The coordinates of the texture inside the source image are contained directly inside ig.ImagePattern, using parameters passed to its constructor. They are stored inside the sourceX, sourceY, width and height fields.

This object is typically mass-generated by ig.ImagePatternSheet or generated with static parameters by individual entities types.

The constructor if ig.ImagePattern also take an optMode parameter, which is used as an optimization hint. The optimization is to allocate an offscreen canvas and pre-draw the texture several times on it, so that when it is time to render, the number of RenderingContext2D.drawImage calls can be reduced.

It can take these values:

  • ig.ImagePattern.OPT.NONE: Do not optimize.
  • ig.ImagePattern.OPT.REPEAT_X: Pre-draw an horizontal stripe on a canvas with a minimum width of 256.
  • ig.ImagePattern.OPT.REPEAT_Y: Pre-draw a vertical stripe on a canvas with a minimum height of 256.
  • ig.ImagePattern.OPT.REPEAT_X_OR_Y: Pre-draw both a horizontal stripe and a vertical stripe.
  • ig.ImagePattern.OPT.REPEAT_X_AND_Y: Pre-draw a square of minimum size 256x256 with the texture.

When drawn, this image type uses the source image coordinate given by ig.Renderer2d.SpriteDrawSlot.draw() only to shift the starting position of the texture.

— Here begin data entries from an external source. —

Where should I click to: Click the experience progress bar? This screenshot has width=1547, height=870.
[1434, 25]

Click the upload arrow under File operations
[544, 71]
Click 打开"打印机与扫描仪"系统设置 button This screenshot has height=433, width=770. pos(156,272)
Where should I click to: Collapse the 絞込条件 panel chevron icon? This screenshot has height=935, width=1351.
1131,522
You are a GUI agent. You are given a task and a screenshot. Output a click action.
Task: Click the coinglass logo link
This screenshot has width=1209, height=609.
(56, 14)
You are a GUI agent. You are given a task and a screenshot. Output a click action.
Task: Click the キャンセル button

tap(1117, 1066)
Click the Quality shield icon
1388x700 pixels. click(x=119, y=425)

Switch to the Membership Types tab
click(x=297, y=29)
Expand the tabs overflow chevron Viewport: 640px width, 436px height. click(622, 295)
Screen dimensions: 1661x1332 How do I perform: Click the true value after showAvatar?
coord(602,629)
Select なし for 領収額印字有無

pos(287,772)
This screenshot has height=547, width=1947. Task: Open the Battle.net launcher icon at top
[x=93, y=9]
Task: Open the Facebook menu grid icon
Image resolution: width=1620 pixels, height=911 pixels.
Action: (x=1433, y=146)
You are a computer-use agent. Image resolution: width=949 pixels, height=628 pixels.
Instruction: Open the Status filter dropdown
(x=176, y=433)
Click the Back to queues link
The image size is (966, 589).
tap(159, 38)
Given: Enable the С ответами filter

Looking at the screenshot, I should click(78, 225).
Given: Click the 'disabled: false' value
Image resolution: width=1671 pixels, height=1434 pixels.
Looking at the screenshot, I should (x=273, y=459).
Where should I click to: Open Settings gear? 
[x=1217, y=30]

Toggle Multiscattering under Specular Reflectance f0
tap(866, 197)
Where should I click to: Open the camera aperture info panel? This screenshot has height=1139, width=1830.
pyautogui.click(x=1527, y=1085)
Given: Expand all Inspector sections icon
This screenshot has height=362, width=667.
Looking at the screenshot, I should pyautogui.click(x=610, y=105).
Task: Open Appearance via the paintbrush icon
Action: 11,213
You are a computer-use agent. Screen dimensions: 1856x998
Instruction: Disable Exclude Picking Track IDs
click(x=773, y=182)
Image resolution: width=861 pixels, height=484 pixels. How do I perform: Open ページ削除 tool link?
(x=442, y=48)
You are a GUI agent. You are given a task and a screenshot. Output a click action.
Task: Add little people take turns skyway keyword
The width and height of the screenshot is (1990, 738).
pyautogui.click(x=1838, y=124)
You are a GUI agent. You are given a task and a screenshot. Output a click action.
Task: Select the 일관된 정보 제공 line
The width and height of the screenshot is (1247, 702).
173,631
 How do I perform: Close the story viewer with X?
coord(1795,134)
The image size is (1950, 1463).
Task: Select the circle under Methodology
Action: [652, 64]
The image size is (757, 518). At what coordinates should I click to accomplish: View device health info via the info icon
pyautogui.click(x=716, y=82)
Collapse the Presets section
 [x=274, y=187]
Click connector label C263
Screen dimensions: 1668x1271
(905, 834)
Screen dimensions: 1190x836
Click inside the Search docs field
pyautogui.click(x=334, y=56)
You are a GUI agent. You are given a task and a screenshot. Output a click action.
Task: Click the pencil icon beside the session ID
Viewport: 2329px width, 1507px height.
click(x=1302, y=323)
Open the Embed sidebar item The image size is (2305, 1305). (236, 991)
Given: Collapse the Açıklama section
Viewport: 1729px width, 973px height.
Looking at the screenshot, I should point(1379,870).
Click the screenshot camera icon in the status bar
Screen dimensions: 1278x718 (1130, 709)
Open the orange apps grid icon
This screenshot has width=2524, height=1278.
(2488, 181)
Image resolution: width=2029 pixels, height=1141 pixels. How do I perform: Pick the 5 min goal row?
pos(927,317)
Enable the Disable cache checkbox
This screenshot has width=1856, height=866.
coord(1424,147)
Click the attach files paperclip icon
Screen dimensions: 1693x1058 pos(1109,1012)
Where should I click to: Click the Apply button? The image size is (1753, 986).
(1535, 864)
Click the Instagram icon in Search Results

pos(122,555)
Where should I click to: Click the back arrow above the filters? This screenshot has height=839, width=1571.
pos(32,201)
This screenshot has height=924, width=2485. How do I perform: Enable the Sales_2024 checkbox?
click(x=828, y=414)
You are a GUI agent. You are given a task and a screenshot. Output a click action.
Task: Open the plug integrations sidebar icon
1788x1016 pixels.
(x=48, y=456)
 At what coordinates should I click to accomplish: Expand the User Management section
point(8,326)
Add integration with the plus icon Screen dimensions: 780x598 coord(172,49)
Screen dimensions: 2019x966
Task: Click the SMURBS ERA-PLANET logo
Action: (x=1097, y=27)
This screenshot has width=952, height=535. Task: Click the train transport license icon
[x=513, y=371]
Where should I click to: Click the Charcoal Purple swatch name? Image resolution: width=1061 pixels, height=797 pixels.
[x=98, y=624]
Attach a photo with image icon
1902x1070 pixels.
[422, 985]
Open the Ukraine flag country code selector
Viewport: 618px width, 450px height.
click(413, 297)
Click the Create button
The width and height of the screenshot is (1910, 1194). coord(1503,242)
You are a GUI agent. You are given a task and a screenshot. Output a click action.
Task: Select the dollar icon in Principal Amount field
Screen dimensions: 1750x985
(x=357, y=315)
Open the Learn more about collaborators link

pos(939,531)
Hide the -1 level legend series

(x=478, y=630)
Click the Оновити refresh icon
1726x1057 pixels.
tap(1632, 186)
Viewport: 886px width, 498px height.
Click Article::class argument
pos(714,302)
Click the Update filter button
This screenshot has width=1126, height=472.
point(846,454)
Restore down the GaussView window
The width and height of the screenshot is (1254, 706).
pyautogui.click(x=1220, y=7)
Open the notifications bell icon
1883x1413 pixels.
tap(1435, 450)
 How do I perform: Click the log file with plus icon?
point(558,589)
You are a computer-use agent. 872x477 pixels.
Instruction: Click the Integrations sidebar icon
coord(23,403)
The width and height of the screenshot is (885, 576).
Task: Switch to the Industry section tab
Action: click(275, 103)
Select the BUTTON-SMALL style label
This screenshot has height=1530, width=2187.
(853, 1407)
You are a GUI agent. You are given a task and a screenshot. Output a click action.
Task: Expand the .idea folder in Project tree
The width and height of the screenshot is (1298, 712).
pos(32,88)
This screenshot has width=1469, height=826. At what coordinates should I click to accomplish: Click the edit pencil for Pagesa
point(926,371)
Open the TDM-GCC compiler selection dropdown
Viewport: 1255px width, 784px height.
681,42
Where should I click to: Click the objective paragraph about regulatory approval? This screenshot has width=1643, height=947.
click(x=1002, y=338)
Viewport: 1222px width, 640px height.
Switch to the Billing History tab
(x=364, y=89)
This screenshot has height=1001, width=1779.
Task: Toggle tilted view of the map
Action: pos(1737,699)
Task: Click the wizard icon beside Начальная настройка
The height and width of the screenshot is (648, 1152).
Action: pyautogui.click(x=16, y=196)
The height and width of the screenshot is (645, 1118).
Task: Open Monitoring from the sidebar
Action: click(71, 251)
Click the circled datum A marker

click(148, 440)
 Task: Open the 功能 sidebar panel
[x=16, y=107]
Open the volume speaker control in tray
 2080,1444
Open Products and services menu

It is thus possible to create a scrolling texture by incrementing the source coordinates indefinitely. This effect is used by e.g. laser bridges.

ig.SimpleColor

This image type represents a solid color, which uses a fillRect operation to be drawn. It is actually unused by the game.

ig.SimpleCircle

This image type draws a filled circle with a colored border. It is actually unused by the game.

ig.ComplexLineCircleBox

This image type draws a filled circle with a line pointing to a predetermined target. It is actually unused by the game.

ig.TransitionColor

This image type is similar to ig.SimpleColor, but the solid color can vary between a color and another color using an alpha parameter that can be adjusted at runtime.

The game uses it only once, in the cargo ship hold, to make the teleporter glow.

ig.DoubleColor

This image type contains two ig.SimpleColor or ig.TransitionColor, and uses one color for the ground part and another color for the wall part.

They are only used by puzzle walls (entities WallVertical and WallHorizontal).